There has been continuing excitement in recent years about the power of gene variations in predicting the risk for disease. However, in this case, knowing a variation increases the risk of cardiovascular trouble did not add more valuable information than could be gleaned from other risk factors, such as high blood pressure, high cholesterol and family history.
"Gene patterns are associated with an increased risk of heart disease, and the higher risk patterns are common," said lead researcher Nina P. Paynter, an instructor in medicine at Brigham and Women's Hospital in Boston and Harvard Medical School.
"However, it was not known if knowledge of a person's pattern, when added to knowledge of traditional risk factors including family history of heart disease, would improve the ability to predict levels of future heart disease risk for that person and possibly help with treatment decisions," she said.
The report is published in the Jan. 20 issue of the Annals of Internal Medicine.
For the study, Paynter's team collected data on 22,129 women who participated in the Women's Genome Health Study.
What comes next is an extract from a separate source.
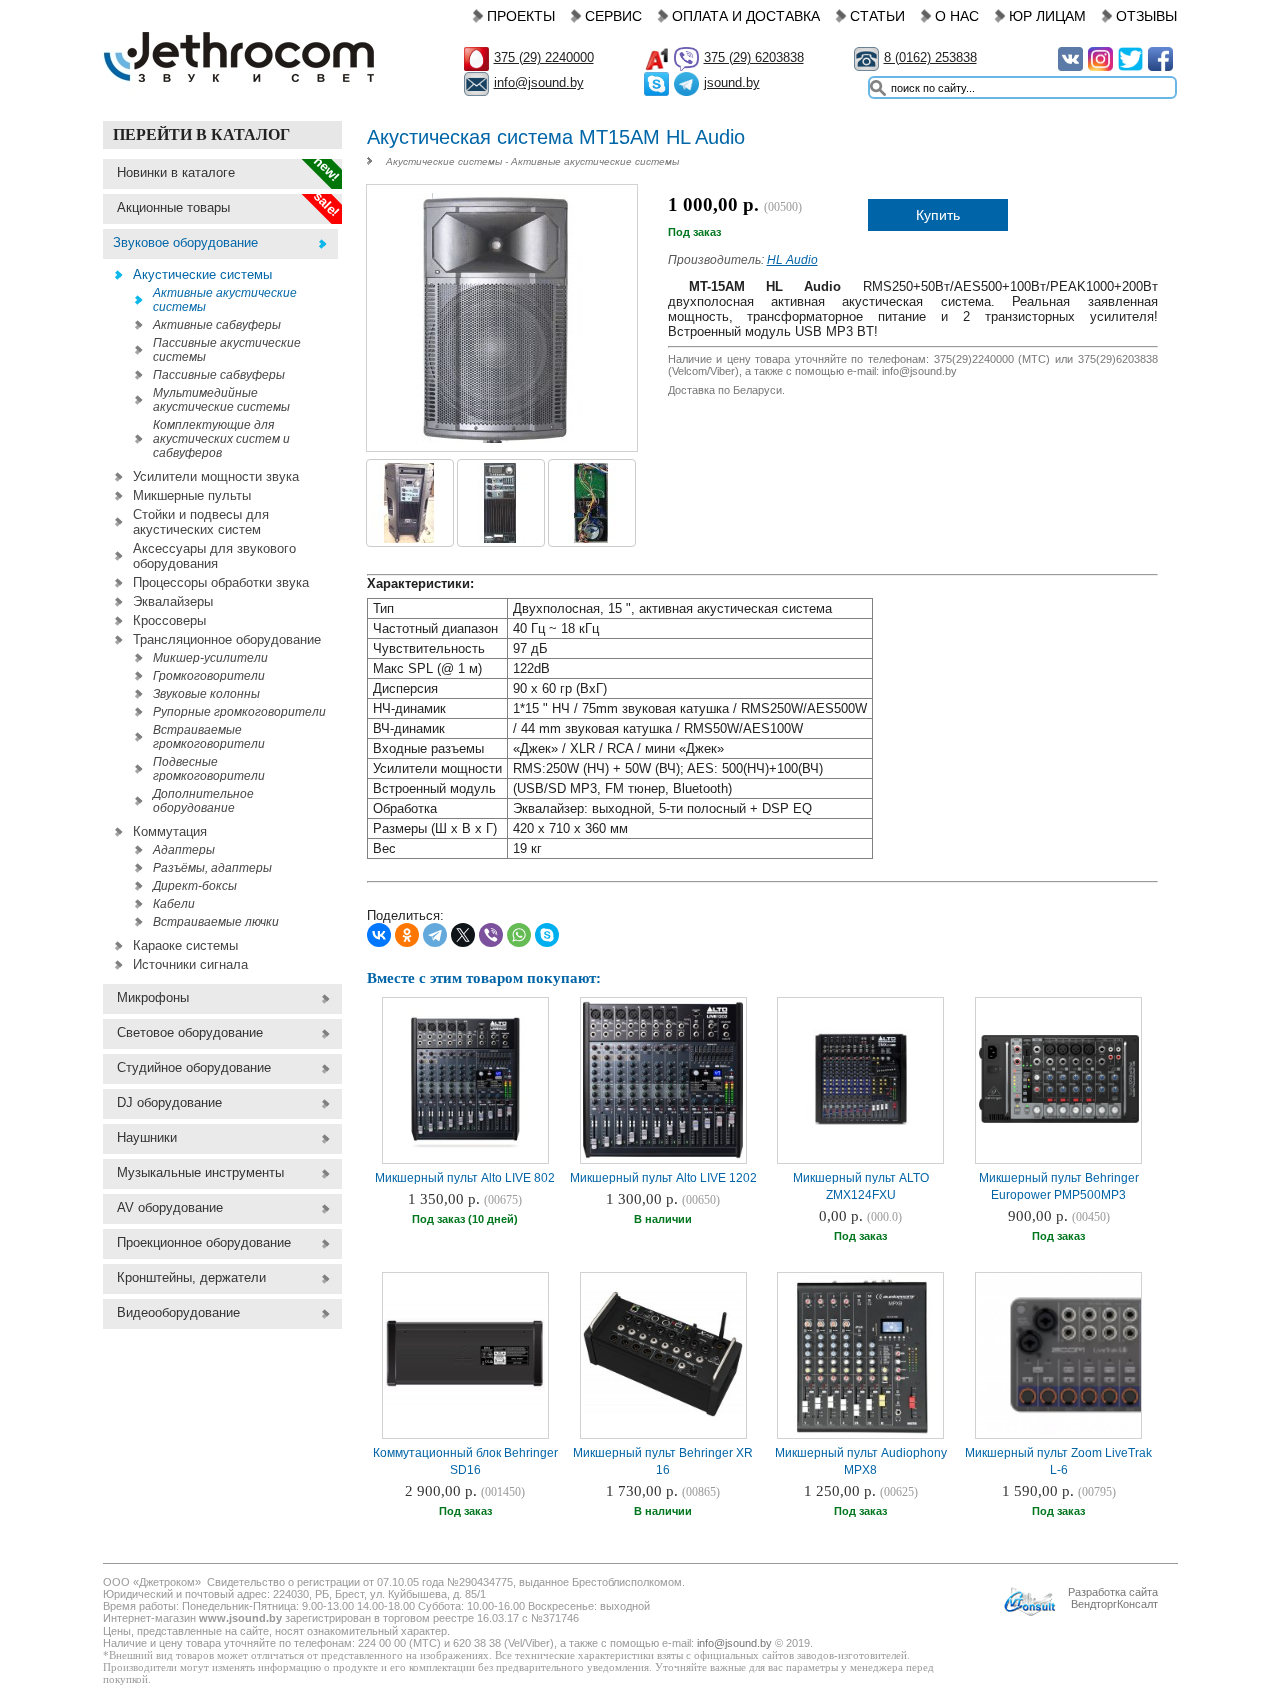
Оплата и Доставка (746, 16)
At the start of the study, the women were free from any major chronic diseases.
Over 10.2 years of follow-up, the researchers found that adding information about gene patterns at a specific section of the genome, namely chromosome 9p21.3, did not meaningfully improve the ability to predict heart disease, compared with the use of traditional risk factors.
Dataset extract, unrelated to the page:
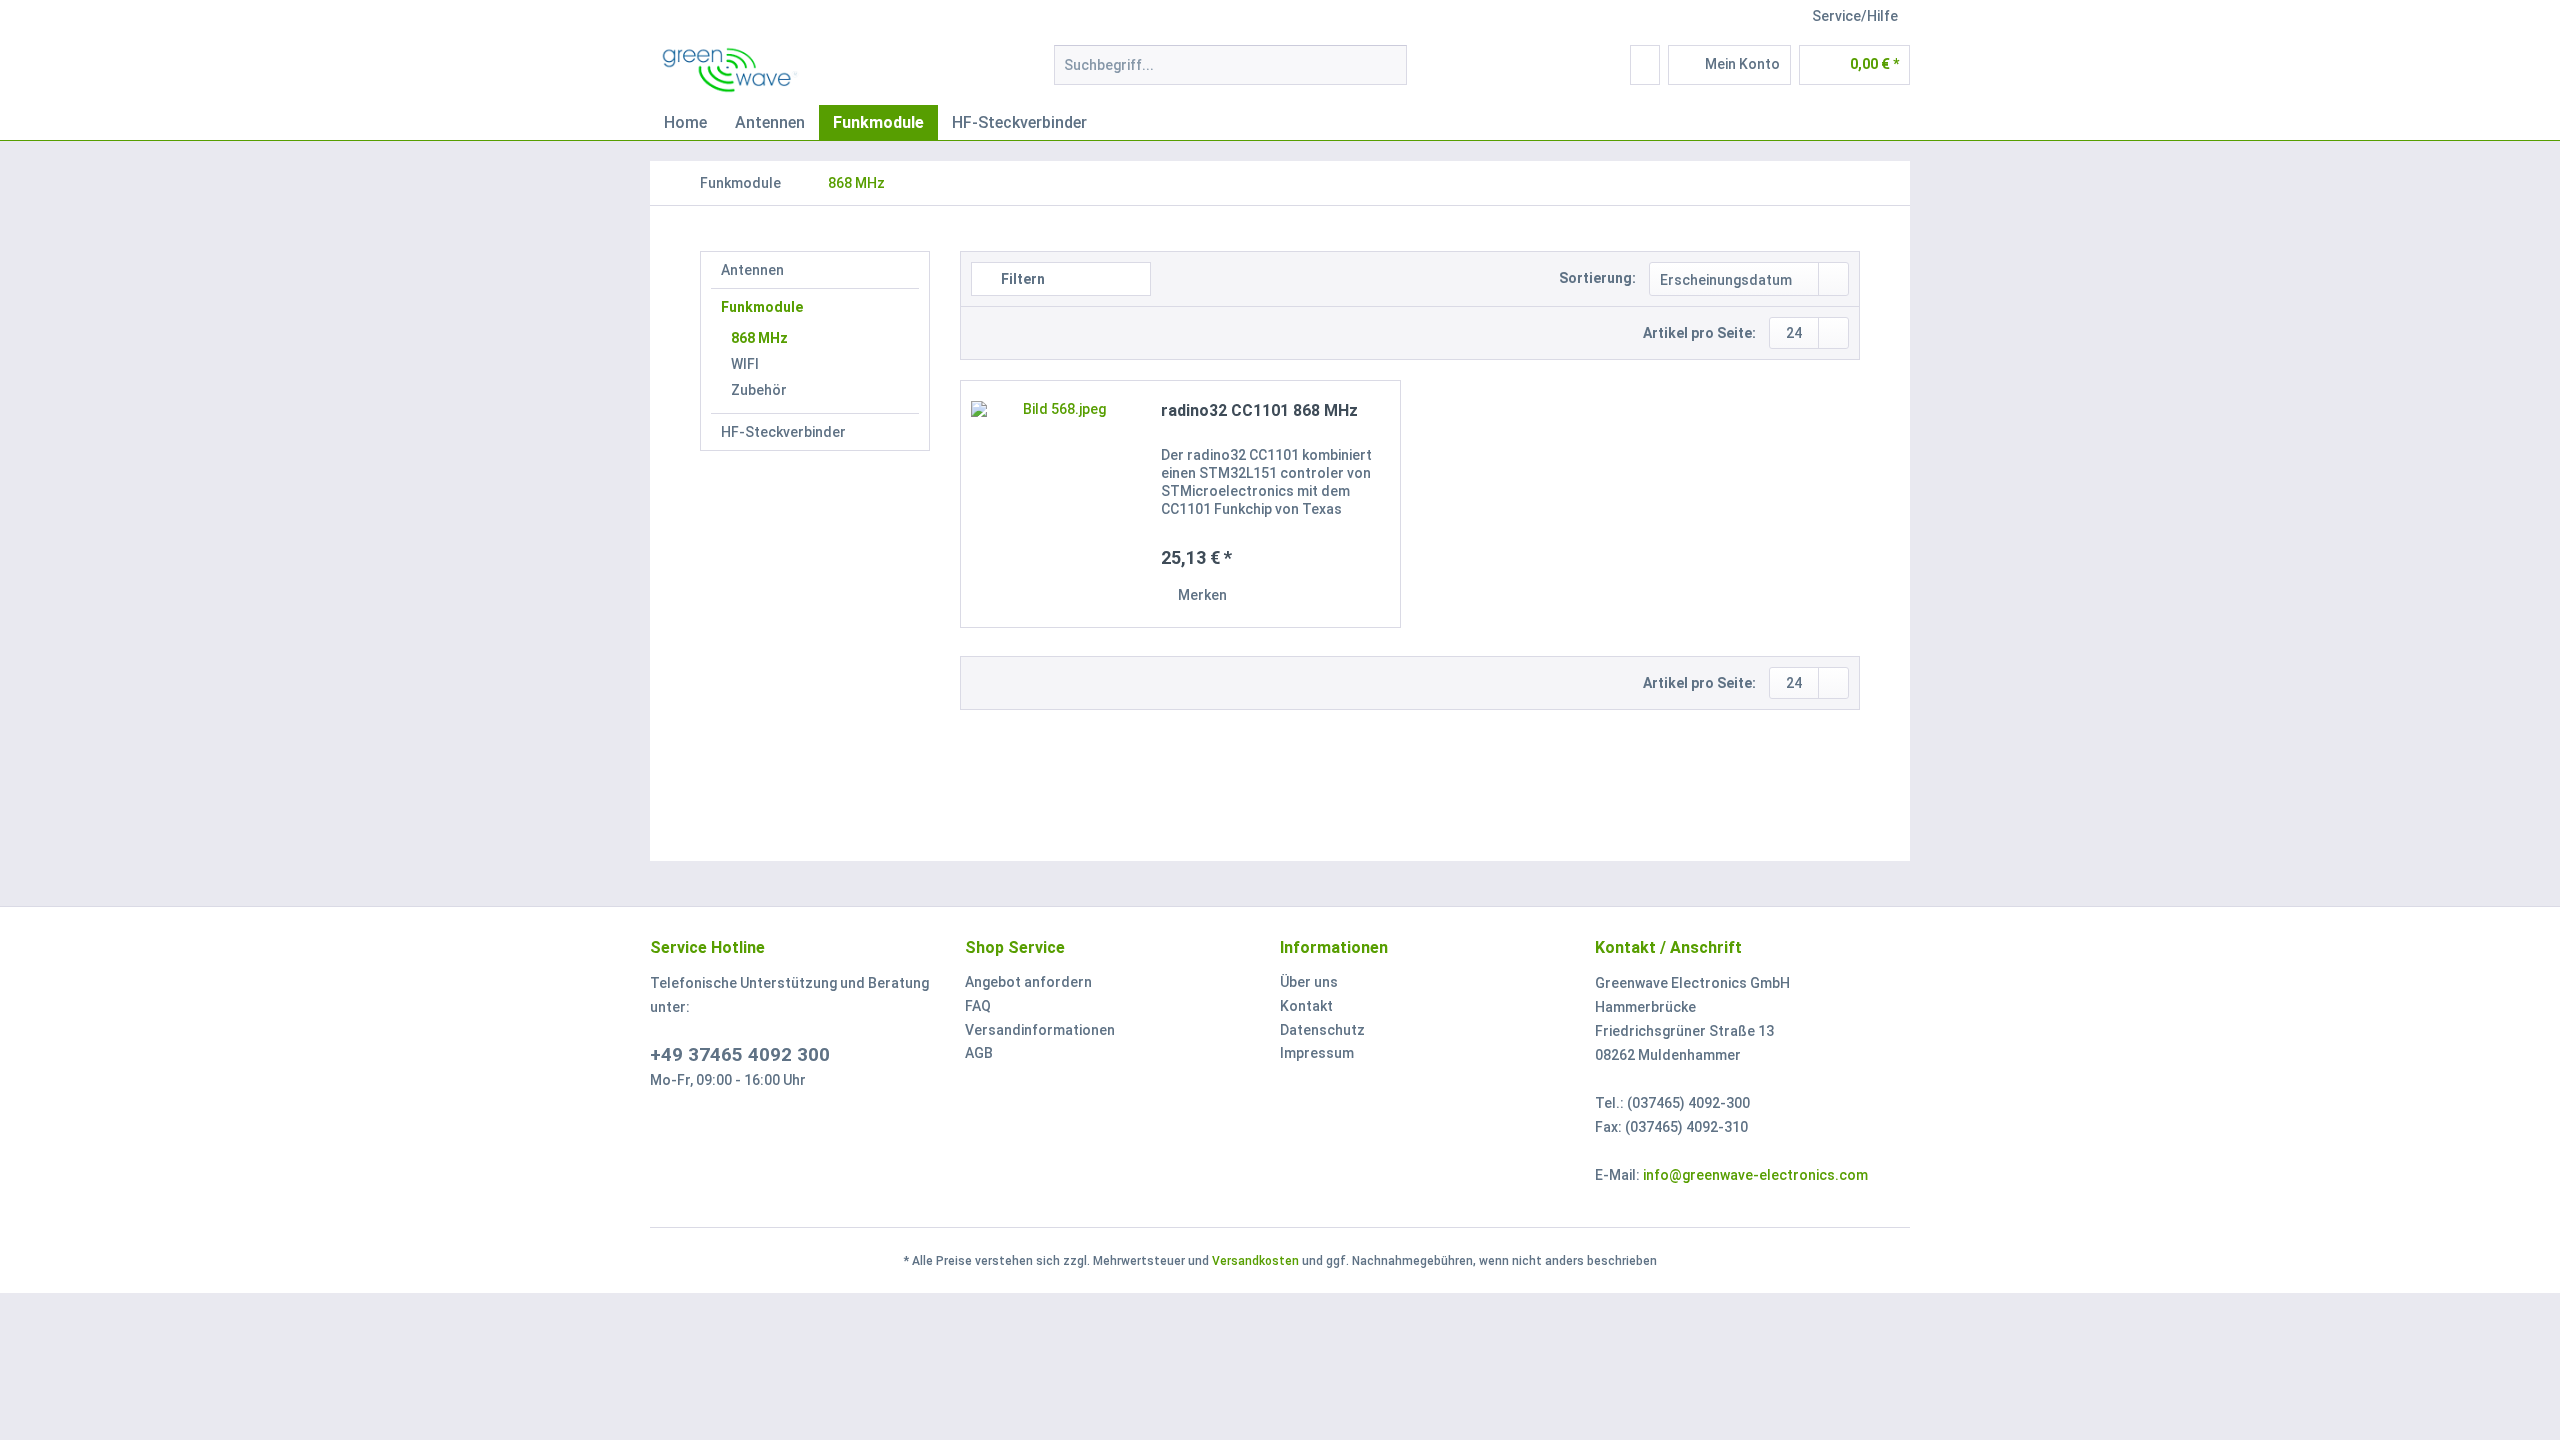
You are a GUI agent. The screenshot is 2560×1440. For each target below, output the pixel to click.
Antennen (752, 270)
"This study only included white women, so it is not known if the results are applicable to women of different backgrounds or to men," Paynter noted.
Dr. Harlan M. Krumholz, a professor of cardiology at Yale University School of Medicine, put it this way: "It's an important study that should give us pause that information about whether our DNA will trump what we know from established risk factors. The genetic work is important in efforts to find targets for future therapies, but addressing modifiable risk factors is where we need to direct our attention."
However, Dr. Byron Lee, an assistant professor of cardiology at the University of California, San Francisco, noted that "while in this study, DNA testing did not improve our ability to predict cardiovascular disease, which is based on traditional risk factors like smoking and hypertension, there are literally millions of other specific genetic tests to look at."
"I expect DNA testing to become a standard part of risk assessment in the near future," Lee said.